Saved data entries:
▶
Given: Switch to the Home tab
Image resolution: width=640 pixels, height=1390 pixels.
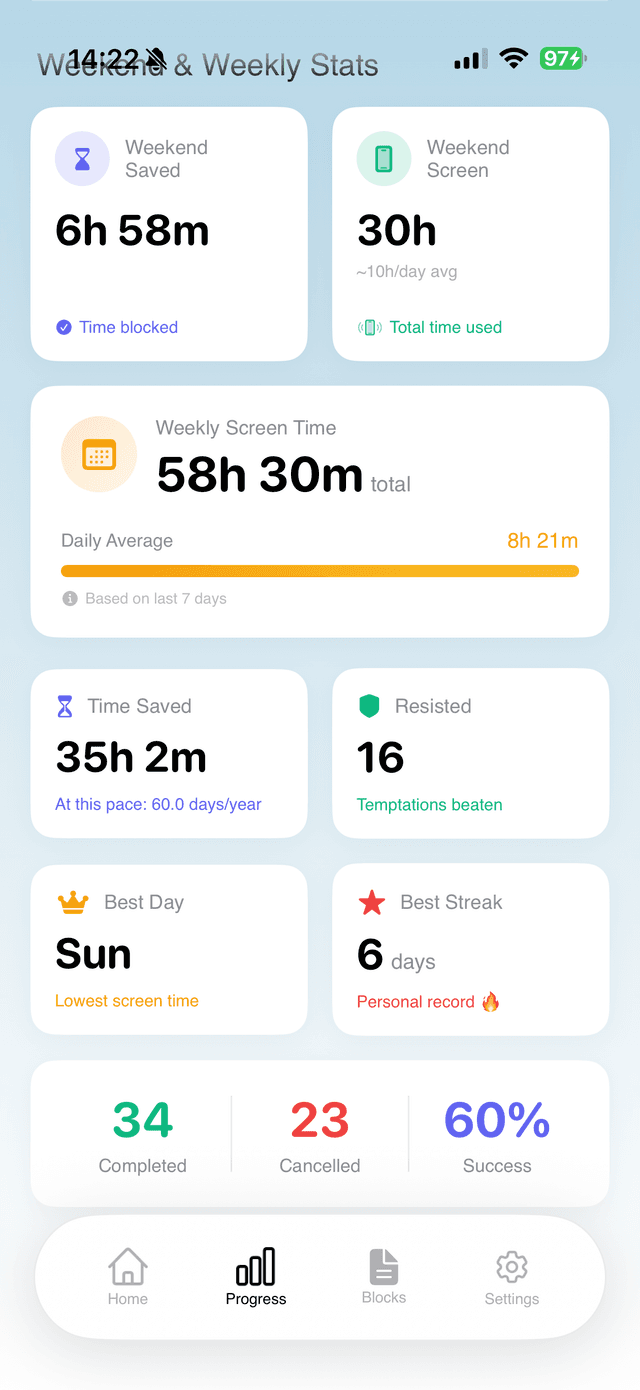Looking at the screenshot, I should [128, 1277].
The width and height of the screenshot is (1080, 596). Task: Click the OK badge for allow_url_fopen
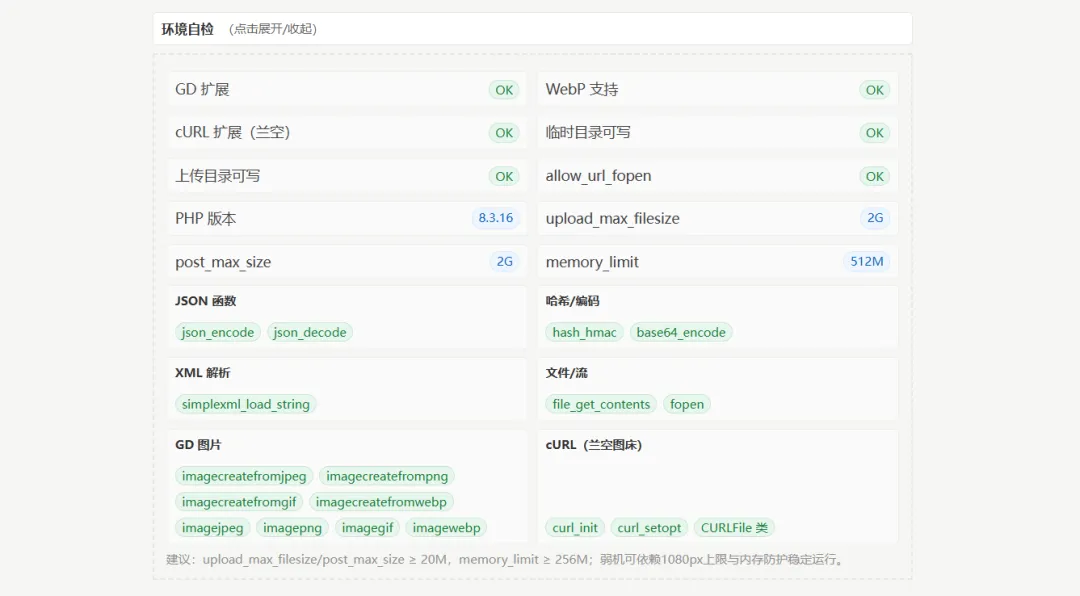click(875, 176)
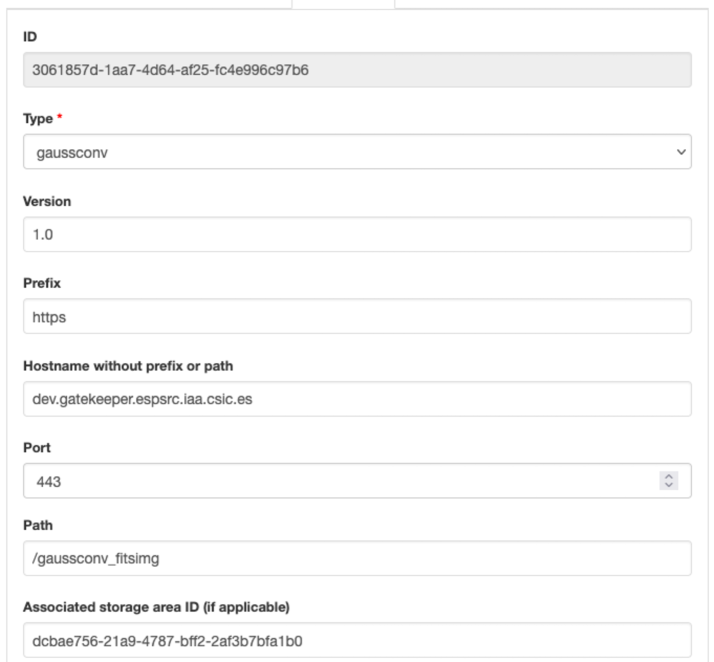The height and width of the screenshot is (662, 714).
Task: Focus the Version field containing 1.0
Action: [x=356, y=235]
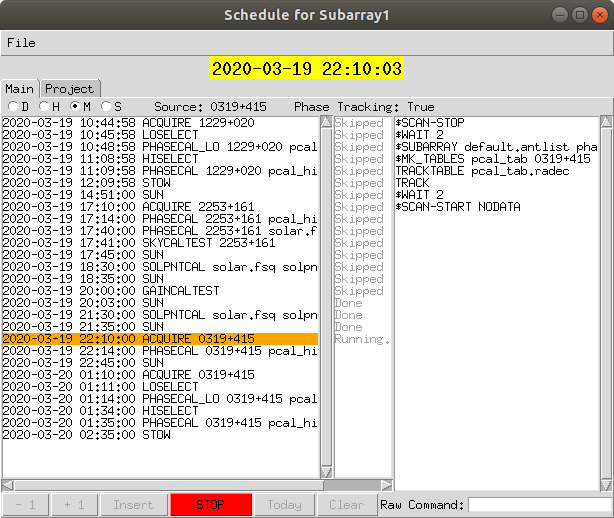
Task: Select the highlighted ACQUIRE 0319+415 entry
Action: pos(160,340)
◀
● **THE TASK**: Starting at the line that contains "The width and", reproduce every line through the last one in the records exactly, and omit all pictures.

● **SOLUTION**:
The width and height of the screenshot is (1080, 596). Task: Click the OK badge for allow_url_fopen
click(875, 176)
The height and width of the screenshot is (662, 714).
Task: Focus the Version field containing 1.0
Action: [x=356, y=235]
Task: Select the highlighted ACQUIRE 0319+415 entry
Action: pos(160,340)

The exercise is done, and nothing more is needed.